+++ EXTRACTED TEXT

The Trump administration pushed a rule that left over 8 million workers ineligible for overtime pay. He also promised to veto a bill that raised the minimum wage to $15 an hour, something that would have raised standards across the board and improved the bargaining power of all workers.  

Trump demagogically cites the tariffs he imposed as evidence of his commitment to the industrial working class, especially his trade war with China. But in reality, the number of manufacturing jobs in the country at the end of Trump’s term was 154,000 fewer than when he took office. There were modest gains registered in the first year and a half of Trump’s presidency, but by 2019 this stalled and then collapsed in 2020 as Trump stood by and refused to take the decisive action necessary to save people’s jobs as the pandemic broke out. 

Democrats cannot lead people’s resistance to Trump

Considering this mountain of evidence, it is remarkable that Trump has managed to cultivate an image for himself as a fighter for working people. This notion could have been easily debunked by the Democrats, but they have never wanted the anti-Trump movement to become a pro-worker movement. They are beholden to the same class of Wall Street bankers and corporate executives that Trump serves. 

Instead, throughout the Trump administration and beyond, the Democrats sought to organize opposition to him on the basis of nearly anything except class. The temperament of Trump — that he was a rash and self-interested decision maker who embarrassed the U.S. ruling class on the world stage — was their true objection. While Democrats would also correctly point out that Trump is a racist who subscribes to every form of bigotry imaginable, they obscured the roots of this oppression by presenting it as a matter of personal prejudice isolated from the broader social order dominated by a tiny elite.

++++++

BRIEF:
Reproduce the passage on Trump's record toward workers and the Democrats' opposition to him, in full and without any changes.

+++ EXTRACTED MATERIAL

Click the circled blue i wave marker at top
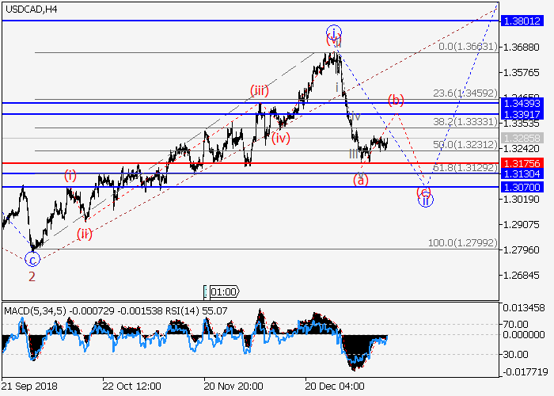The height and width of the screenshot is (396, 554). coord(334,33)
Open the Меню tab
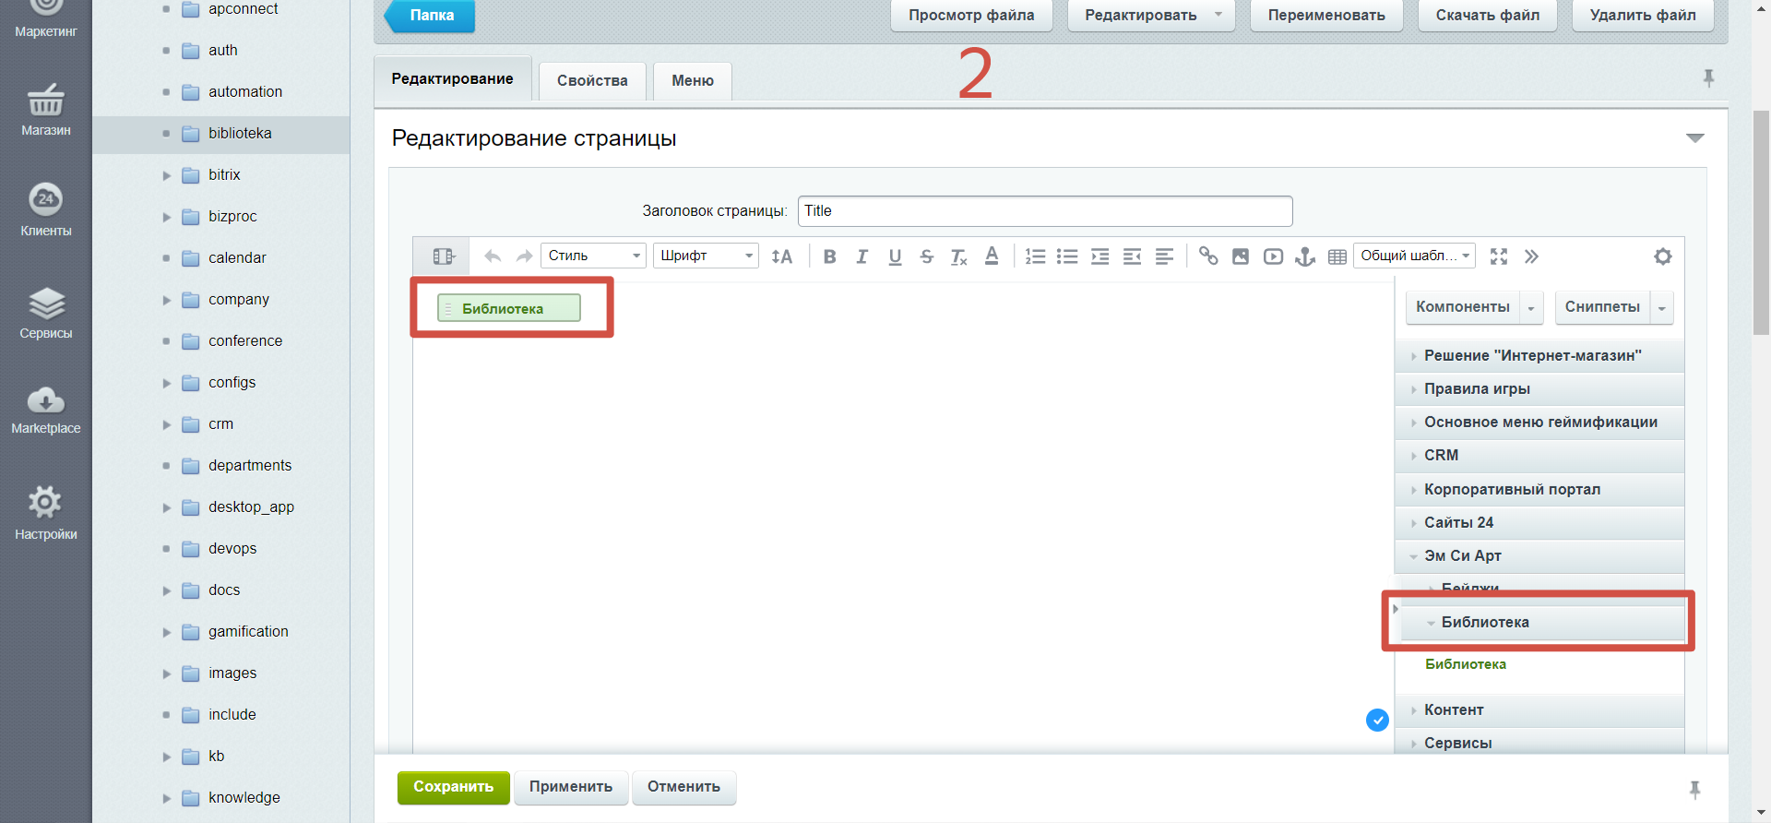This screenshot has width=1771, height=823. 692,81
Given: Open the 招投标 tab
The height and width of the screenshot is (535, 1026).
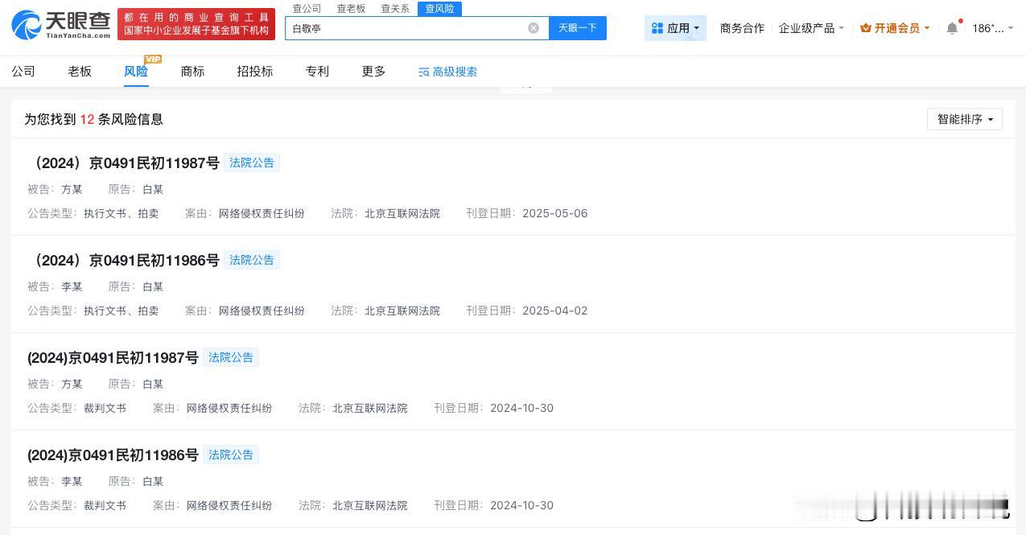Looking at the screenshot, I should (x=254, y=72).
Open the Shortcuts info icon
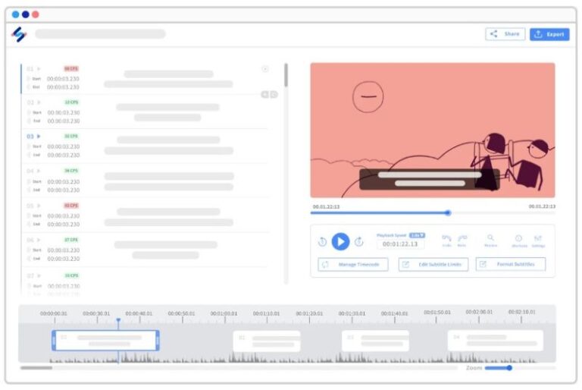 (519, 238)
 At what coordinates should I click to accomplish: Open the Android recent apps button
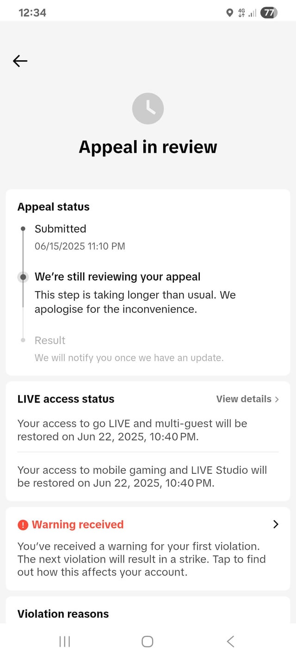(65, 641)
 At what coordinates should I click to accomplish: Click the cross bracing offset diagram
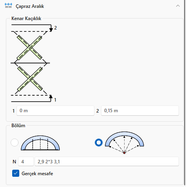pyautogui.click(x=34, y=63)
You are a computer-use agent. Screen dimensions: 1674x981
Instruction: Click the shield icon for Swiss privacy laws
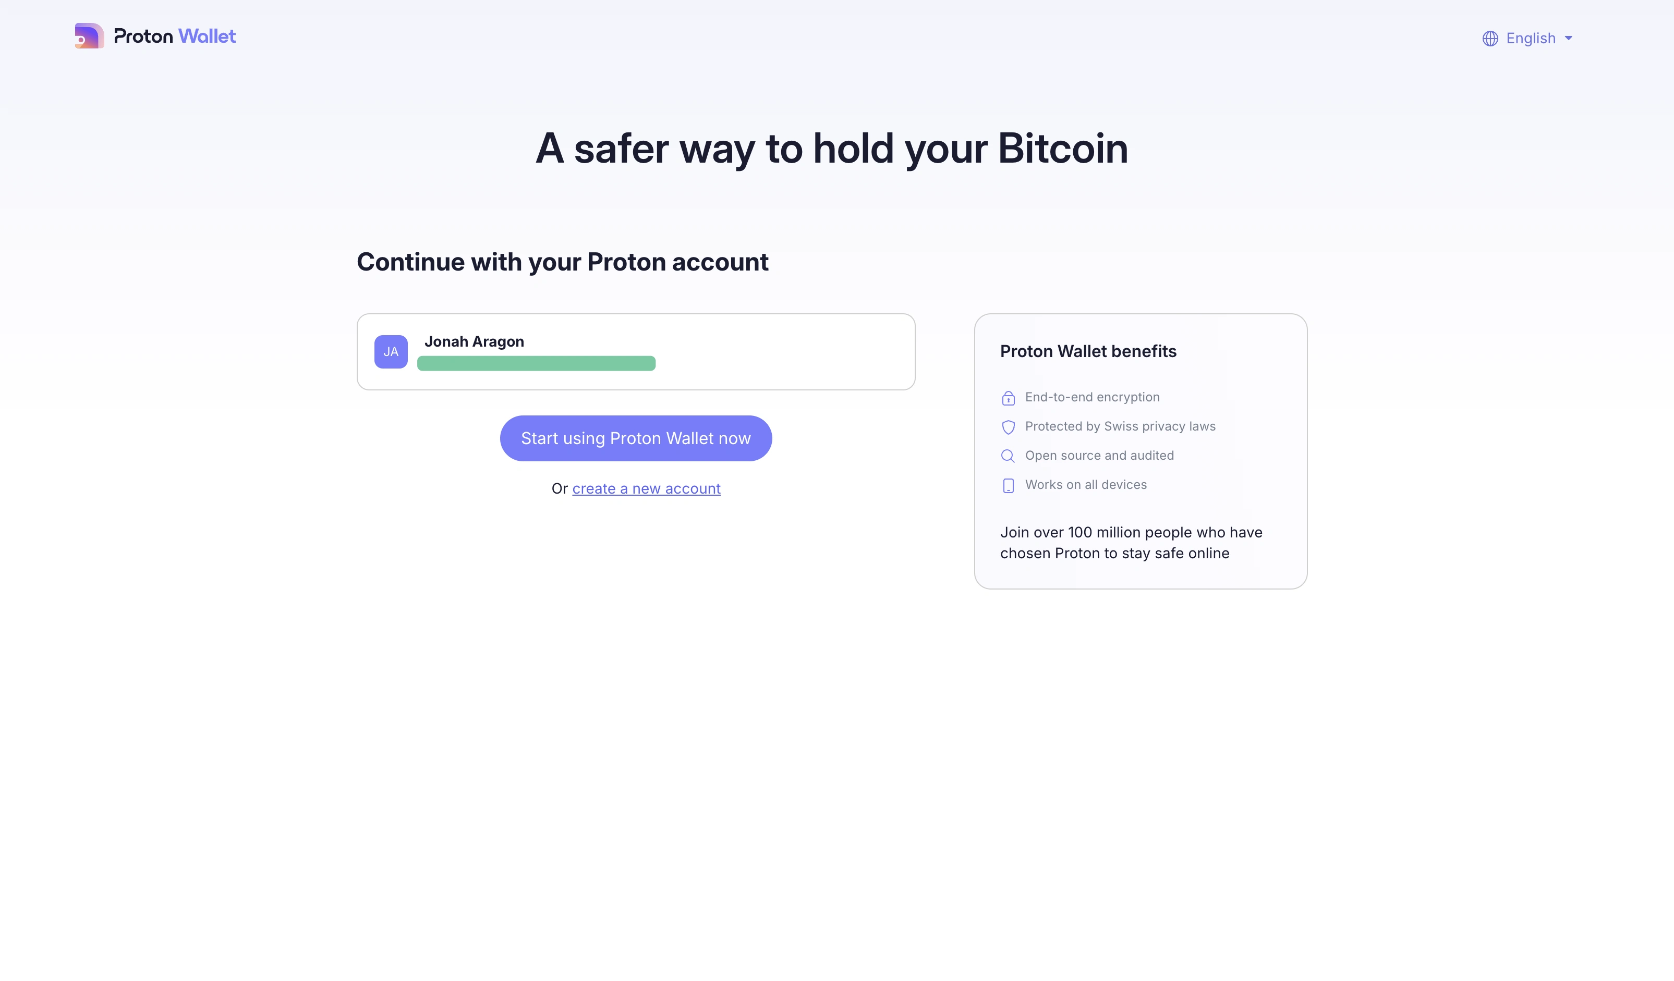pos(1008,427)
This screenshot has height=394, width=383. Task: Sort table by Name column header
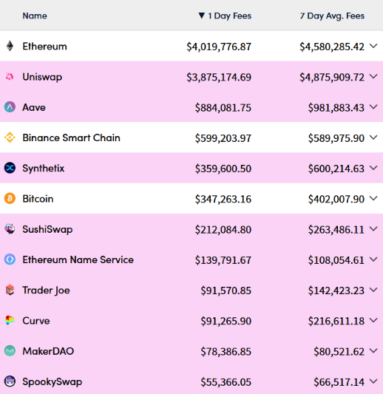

++++++

YOUR RESPONSE:
The Trump administration pushed a rule that left over 8 million workers ineligible for overtime pay. He also promised to veto a bill that raised the minimum wage to $15 an hour, something that would have raised standards across the board and improved the bargaining power of all workers.  

Trump demagogically cites the tariffs he imposed as evidence of his commitment to the industrial working class, especially his trade war with China. But in reality, the number of manufacturing jobs in the country at the end of Trump’s term was 154,000 fewer than when he took office. There were modest gains registered in the first year and a half of Trump’s presidency, but by 2019 this stalled and then collapsed in 2020 as Trump stood by and refused to take the decisive action necessary to save people’s jobs as the pandemic broke out. 

Democrats cannot lead people’s resistance to Trump

Considering this mountain of evidence, it is remarkable that Trump has managed to cultivate an image for himself as a fighter for working people. This notion could have been easily debunked by the Democrats, but they have never wanted the anti-Trump movement to become a pro-worker movement. They are beholden to the same class of Wall Street bankers and corporate executives that Trump serves. 

Instead, throughout the Trump administration and beyond, the Democrats sought to organize opposition to him on the basis of nearly anything except class. The temperament of Trump — that he was a rash and self-interested decision maker who embarrassed the U.S. ruling class on the world stage — was their true objection. While Democrats would also correctly point out that Trump is a racist who subscribes to every form of bigotry imaginable, they obscured the roots of this oppression by presenting it as a matter of personal prejudice isolated from the broader social order dominated by a tiny elite.